● **HOW TO COMPLETE THIS TASK**:
Wherever a line of the records contains "computer", copy that line.

━━ DATA FOR THIS EXERCISE

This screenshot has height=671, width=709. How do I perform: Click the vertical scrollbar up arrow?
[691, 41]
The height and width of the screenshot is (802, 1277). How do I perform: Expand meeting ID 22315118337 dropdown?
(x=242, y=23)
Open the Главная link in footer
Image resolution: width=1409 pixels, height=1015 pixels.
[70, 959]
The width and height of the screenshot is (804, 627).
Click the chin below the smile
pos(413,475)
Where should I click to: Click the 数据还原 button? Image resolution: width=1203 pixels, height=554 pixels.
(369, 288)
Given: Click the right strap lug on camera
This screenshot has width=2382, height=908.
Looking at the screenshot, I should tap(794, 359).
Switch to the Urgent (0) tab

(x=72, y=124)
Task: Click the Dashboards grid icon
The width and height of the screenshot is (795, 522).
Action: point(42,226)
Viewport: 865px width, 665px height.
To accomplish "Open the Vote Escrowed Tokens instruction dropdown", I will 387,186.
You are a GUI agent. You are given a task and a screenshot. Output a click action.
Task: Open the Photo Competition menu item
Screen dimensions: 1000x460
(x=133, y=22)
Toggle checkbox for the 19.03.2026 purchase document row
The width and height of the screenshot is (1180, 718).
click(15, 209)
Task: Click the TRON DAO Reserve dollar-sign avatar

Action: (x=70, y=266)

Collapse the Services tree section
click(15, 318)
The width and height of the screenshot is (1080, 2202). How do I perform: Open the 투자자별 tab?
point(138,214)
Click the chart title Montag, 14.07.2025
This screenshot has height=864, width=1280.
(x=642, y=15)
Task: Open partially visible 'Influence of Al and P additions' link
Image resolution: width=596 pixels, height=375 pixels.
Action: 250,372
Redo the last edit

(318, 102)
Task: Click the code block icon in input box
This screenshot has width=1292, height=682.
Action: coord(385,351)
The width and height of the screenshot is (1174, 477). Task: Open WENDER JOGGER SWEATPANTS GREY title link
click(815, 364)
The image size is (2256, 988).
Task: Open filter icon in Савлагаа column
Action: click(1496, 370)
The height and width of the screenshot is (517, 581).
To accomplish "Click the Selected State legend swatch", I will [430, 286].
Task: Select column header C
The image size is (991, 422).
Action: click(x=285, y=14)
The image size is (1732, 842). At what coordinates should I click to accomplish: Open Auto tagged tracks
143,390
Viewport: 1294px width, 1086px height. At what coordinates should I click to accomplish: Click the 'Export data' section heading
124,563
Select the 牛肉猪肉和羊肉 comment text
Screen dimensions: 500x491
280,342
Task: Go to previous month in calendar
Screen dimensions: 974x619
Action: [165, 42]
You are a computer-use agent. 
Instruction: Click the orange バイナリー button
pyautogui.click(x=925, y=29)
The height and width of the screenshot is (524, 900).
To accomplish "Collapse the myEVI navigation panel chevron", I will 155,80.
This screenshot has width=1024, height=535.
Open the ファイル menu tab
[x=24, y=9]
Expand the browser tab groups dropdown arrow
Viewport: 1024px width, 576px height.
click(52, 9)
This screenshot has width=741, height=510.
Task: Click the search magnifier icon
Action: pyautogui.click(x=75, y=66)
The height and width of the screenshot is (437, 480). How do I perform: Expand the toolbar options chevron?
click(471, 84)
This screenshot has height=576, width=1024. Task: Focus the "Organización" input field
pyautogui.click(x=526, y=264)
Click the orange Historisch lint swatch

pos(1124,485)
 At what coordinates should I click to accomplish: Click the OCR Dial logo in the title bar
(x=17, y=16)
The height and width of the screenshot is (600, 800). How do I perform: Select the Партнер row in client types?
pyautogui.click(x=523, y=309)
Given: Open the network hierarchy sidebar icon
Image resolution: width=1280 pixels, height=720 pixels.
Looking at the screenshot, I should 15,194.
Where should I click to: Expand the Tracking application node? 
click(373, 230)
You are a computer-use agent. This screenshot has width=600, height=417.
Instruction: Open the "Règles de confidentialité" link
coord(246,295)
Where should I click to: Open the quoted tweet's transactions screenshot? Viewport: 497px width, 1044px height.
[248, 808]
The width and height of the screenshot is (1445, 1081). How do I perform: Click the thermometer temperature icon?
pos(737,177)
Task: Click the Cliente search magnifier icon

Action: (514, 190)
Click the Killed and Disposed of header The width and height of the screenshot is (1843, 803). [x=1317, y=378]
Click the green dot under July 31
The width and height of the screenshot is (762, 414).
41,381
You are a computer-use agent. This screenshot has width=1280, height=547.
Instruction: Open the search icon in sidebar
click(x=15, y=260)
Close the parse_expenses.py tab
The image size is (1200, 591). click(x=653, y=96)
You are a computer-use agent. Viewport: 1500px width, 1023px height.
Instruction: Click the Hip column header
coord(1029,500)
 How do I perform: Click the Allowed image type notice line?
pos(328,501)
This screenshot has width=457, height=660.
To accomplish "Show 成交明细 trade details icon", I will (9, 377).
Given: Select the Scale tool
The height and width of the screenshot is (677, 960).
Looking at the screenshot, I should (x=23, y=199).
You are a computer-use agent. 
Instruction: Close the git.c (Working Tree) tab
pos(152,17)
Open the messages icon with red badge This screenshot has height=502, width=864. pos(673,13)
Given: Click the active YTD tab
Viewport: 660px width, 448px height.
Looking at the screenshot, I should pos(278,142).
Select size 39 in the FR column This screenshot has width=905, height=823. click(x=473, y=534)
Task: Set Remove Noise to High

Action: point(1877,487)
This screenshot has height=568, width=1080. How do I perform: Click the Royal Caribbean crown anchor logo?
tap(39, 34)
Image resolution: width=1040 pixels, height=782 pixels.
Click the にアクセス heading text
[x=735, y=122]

━━━━

● **FINAL ANSWER**:
You are a computer-use agent. 
You are a computer-use agent. This screenshot has width=600, height=417.
You are a computer-use agent. This screenshot has width=1280, height=547.
You are a computer-use agent. Viewport: 1500px width, 1023px height.
You are a computer-use agent. 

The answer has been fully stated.